Terá o planeta capacidade para albergar mais 2.300 milhões de pessoas até 2050? De acordo com a FAO, a produção de alimentos terá que aumentar 70% face aos níveis actuais, mas o investimento actual em novas tecnologias agrícolas e alimentares é insuficiente para atingir tal objectivo. Entre 1950 e 2007, a produtividade agrícola cresceu 3,5 vezes, mas parece estar a estagnar.

A escassez de terrenos agrícolas cultiváveis é um dos factores de preocupação. Estima-se que existissem em 1950 cerca de 0,5 hectares de terrenos agrícolas por pessoa. Em 2010, este valor deverá ser menos de metade. Nos países emergentes, em particular, o processo de urbanização e industrialização desvia cada vez mais terrenos para a construção de cidades.

* [Material fornecido]
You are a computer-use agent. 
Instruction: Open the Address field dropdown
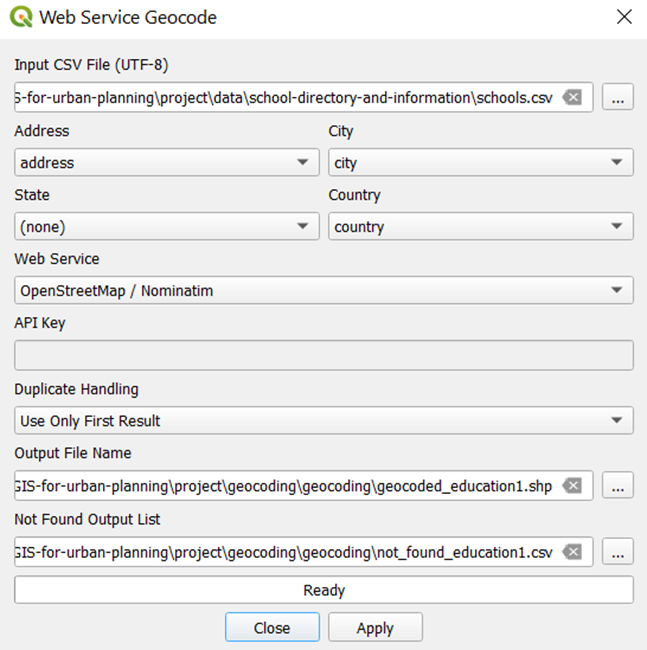tap(166, 163)
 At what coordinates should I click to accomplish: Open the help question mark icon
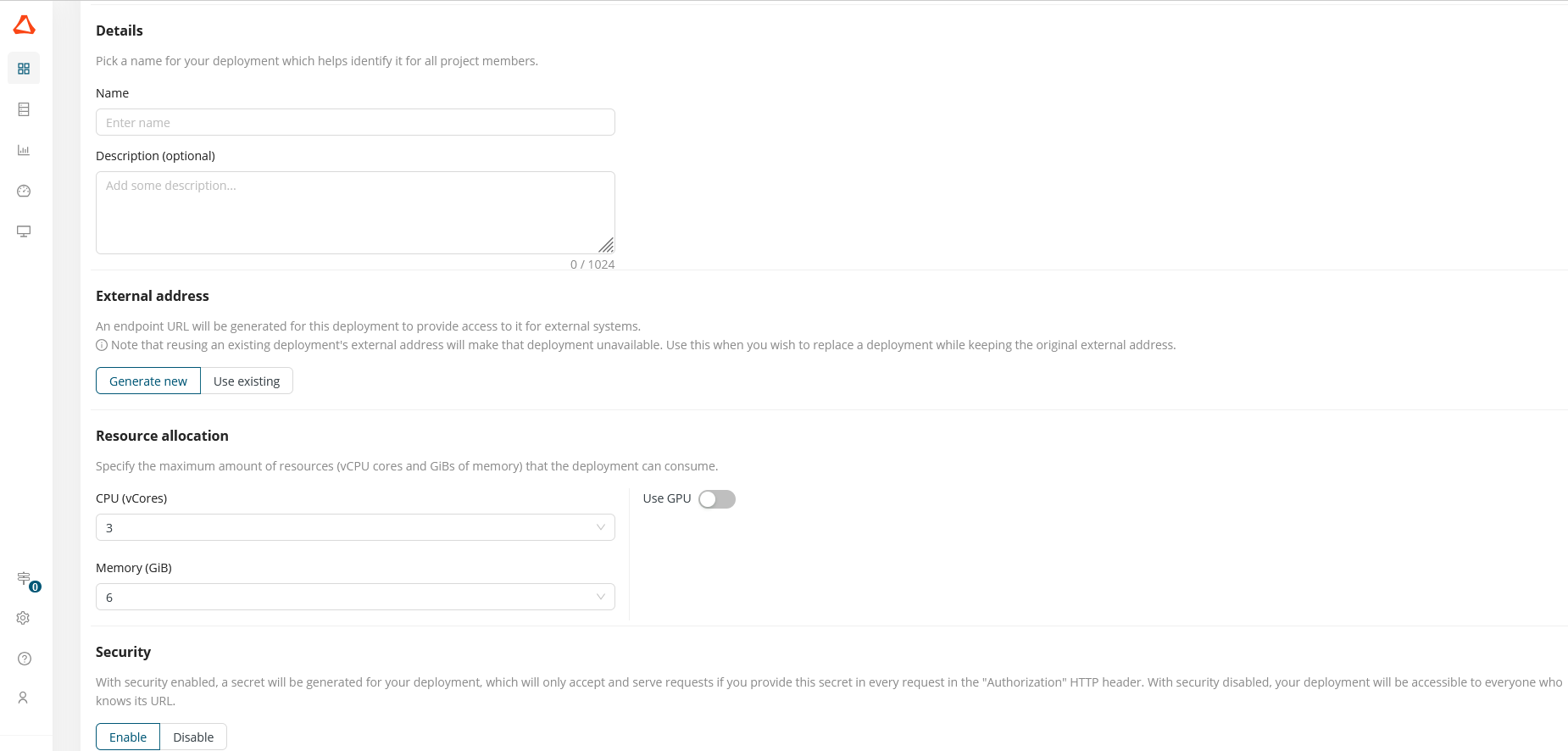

* [Enunciado da tarefa]
Transcreva na íntegra o excerto do documento, sem qualquer alteração.

* [Resolução escrita]
Terá o planeta capacidade para albergar mais 2.300 milhões de pessoas até 2050? De acordo com a FAO, a produção de alimentos terá que aumentar 70% face aos níveis actuais, mas o investimento actual em novas tecnologias agrícolas e alimentares é insuficiente para atingir tal objectivo. Entre 1950 e 2007, a produtividade agrícola cresceu 3,5 vezes, mas parece estar a estagnar.

A escassez de terrenos agrícolas cultiváveis é um dos factores de preocupação. Estima-se que existissem em 1950 cerca de 0,5 hectares de terrenos agrícolas por pessoa. Em 2010, este valor deverá ser menos de metade. Nos países emergentes, em particular, o processo de urbanização e industrialização desvia cada vez mais terrenos para a construção de cidades.